Data visualisation Flashcards
Why do we use figures and tables?
To analyse the data to draw a conclusion
Why do we use graphs?
Data visualisation
What makes a good graph?
- Show the data without distortions
- Present many numbers with minimum ink
- Make large data sets coherent
- Induce reader to think about and compare data
- Always include title, label axis, good scale, use colour-blind friendly colours, y-axis should start at 0
What is a histogram?
Presents frequency distribution
X axis: scores from small to high
Y axis: frequency density
Some have a density curve
Shape of distribution determines the type of analysis to perform
What is a normal distribution?
Gaussian distribution or bell curve
Mode = median = mean
What is the symmetry distribution? (Skewness)
Negative skew = left foot
Positive skew = right foot
What is the shape of the distribution? (Kurtosis)
Leptokurtic = spiked (most data in the middle)
Platikurtic = flat (data widely distributed around the mean)
What is the bimodal distribution?
When there are two modes, thus two normal distributions in the same data set
Why might data not be normally distributed? (4 reasons)
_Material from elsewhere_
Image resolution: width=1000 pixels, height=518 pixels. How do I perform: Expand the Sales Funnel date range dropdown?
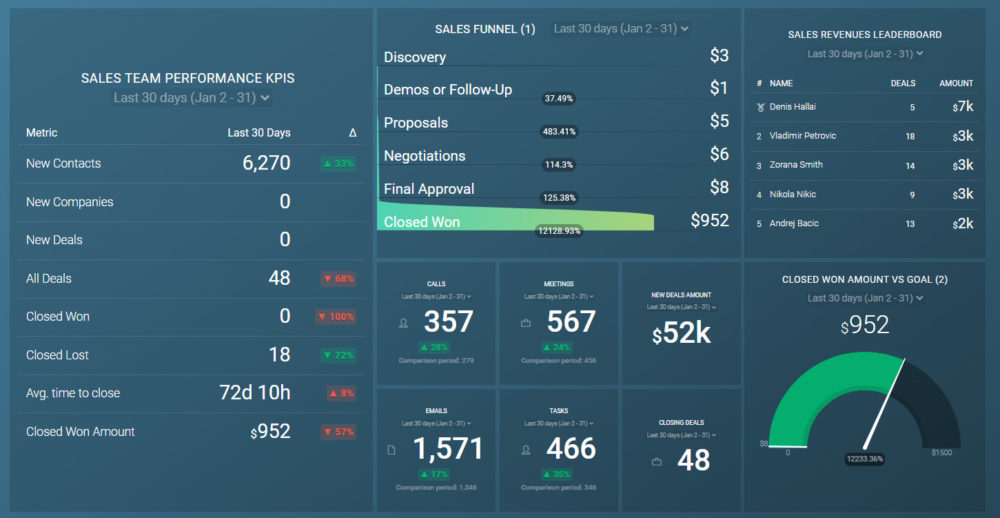coord(621,29)
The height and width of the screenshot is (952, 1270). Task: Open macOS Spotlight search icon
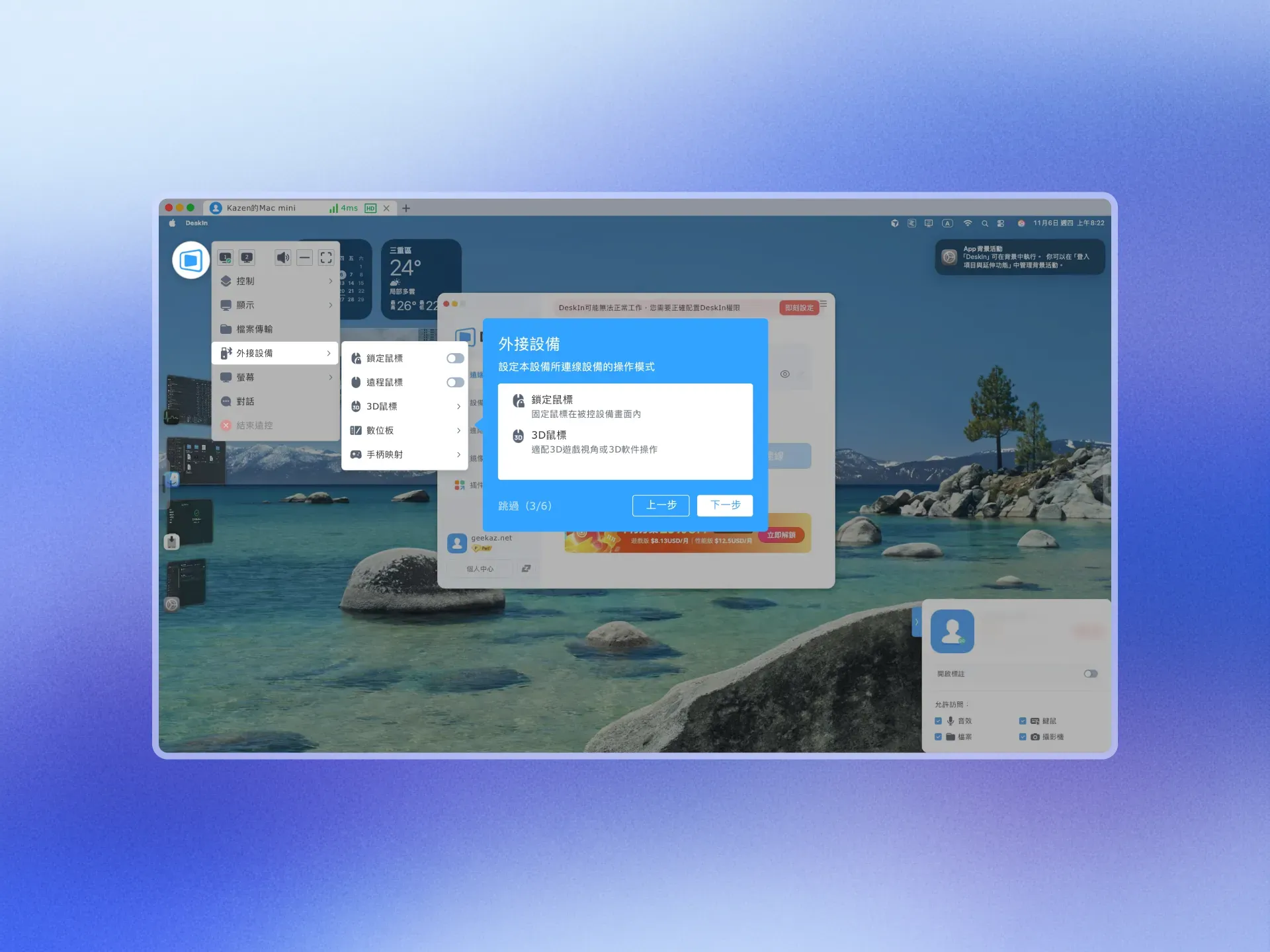[x=984, y=223]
1) Outliers (data point significantly differing from other observations)
2) Small sample size - insufficient data
3) Multiple distributions (bimodal or multimodal)
4) Measurement issues
What is the central limit theorem?
The sampling distribution of the mean approaches a normal distribution as the sample size increases
What is a box plot/ box and whiskers diagram composed of?
- Min and max score
- First and third quartiles
- Median
- Outliers (data point located outside the whiskers of the box plot)
How can you identify outliers in a box plot?
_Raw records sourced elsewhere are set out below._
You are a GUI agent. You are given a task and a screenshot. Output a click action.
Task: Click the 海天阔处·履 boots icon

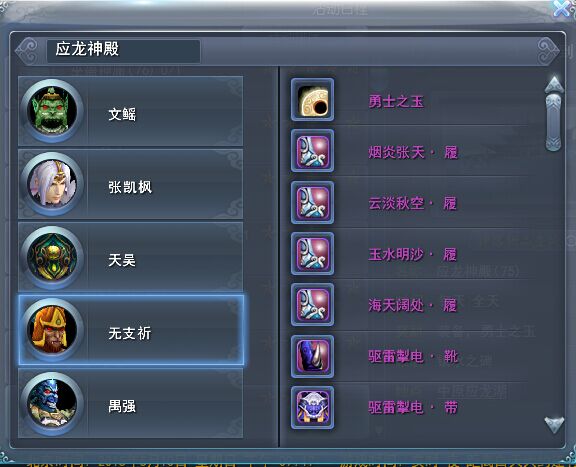pos(313,305)
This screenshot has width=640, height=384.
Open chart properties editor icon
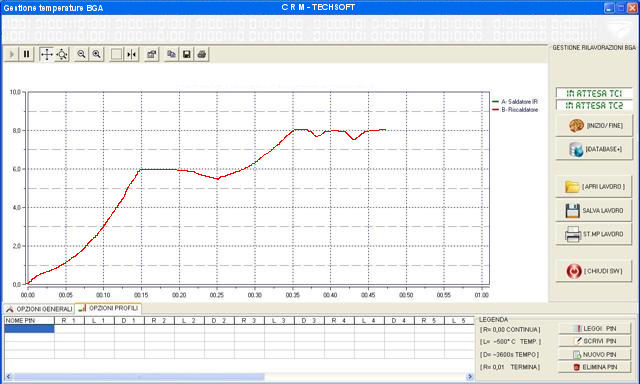click(x=151, y=54)
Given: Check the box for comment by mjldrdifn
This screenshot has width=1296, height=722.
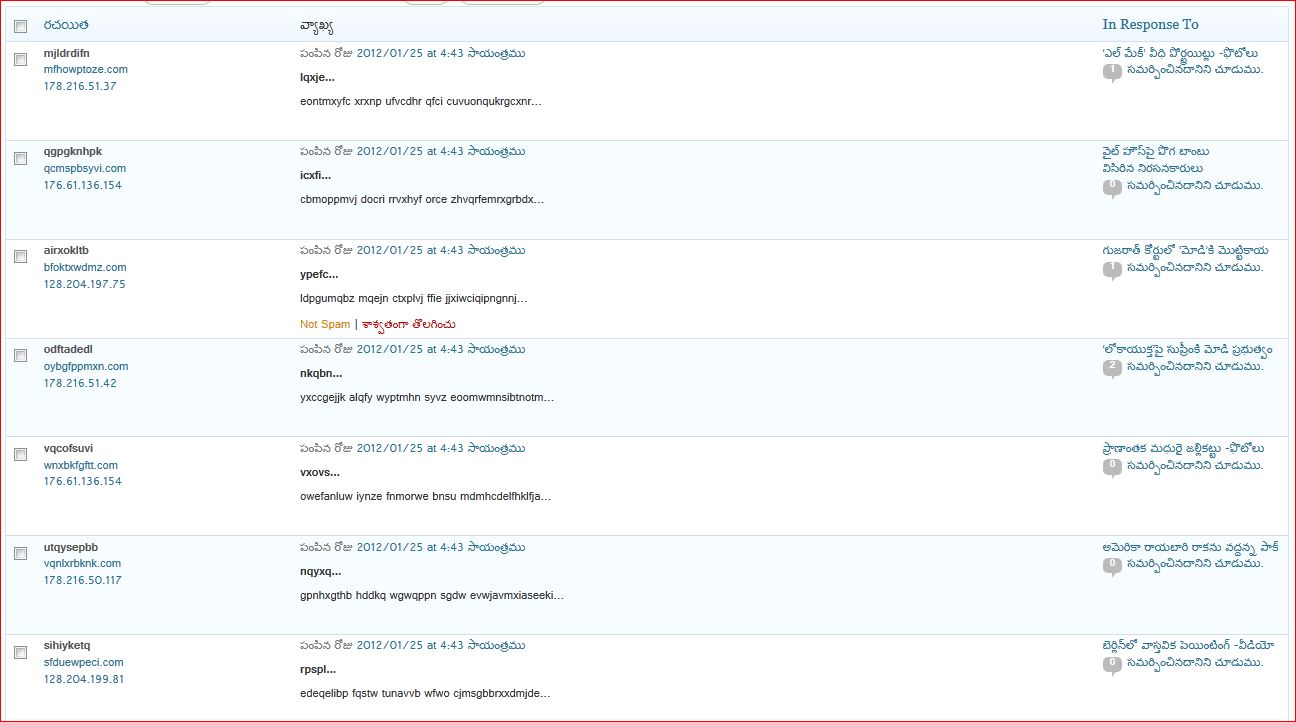Looking at the screenshot, I should [x=21, y=60].
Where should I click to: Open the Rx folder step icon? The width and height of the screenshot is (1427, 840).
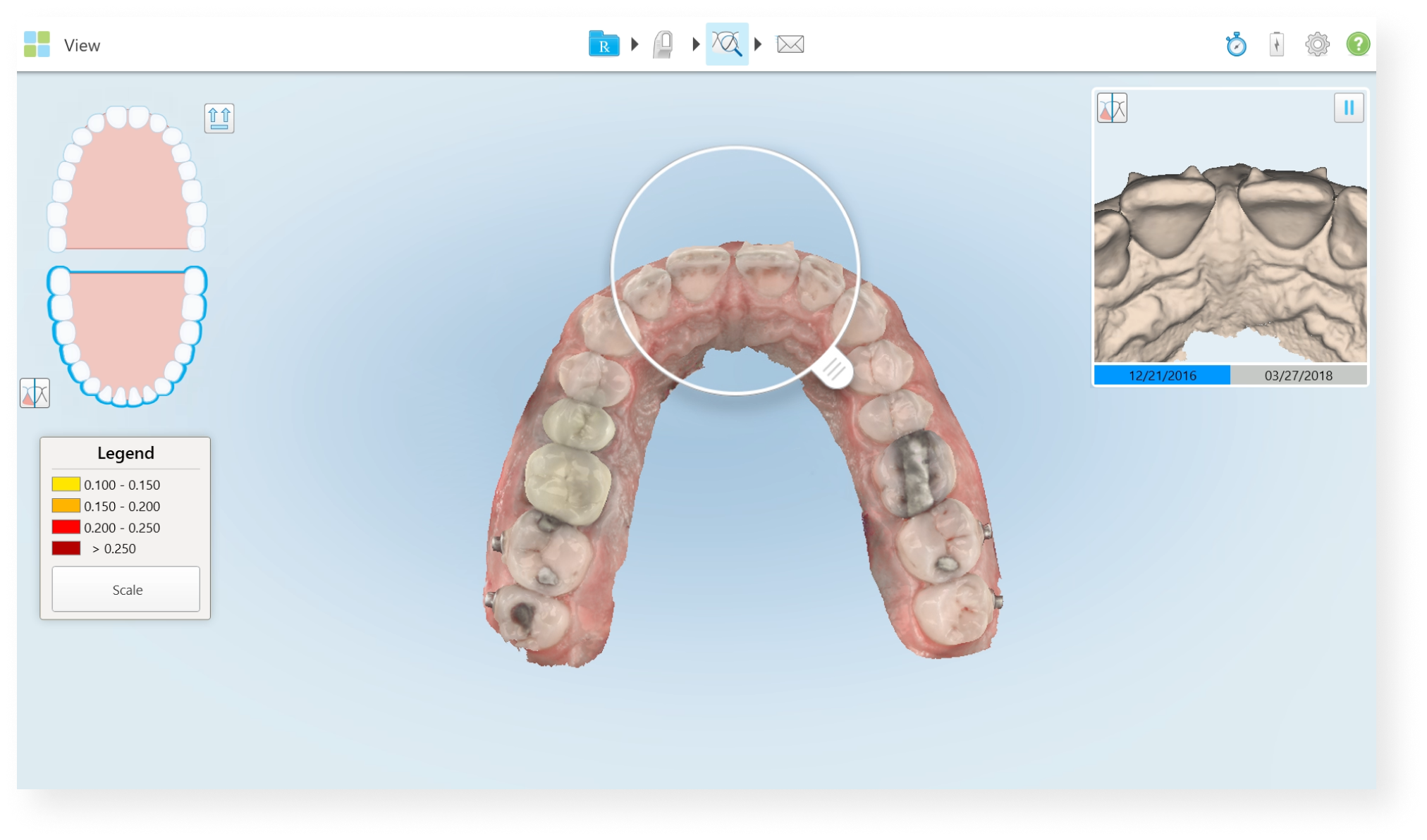pyautogui.click(x=604, y=44)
Over 1.5 times the IQR above the upper quartile or below the lower quartile:
1.5 x IQR = ans
Q1 - ans
Q3 + ans
What is a violin plot a combination of?
Box plot and histogram
What figures/graphs are used for a categorical design?
Looking at frequency of occurrence across two categories
- Bar chart
What figures/graphs are used for an experimental design?
Looking at differences between conditions after manipulating variables
- Nominal - bar chart
- Ordinal - line graph
(Include error bars)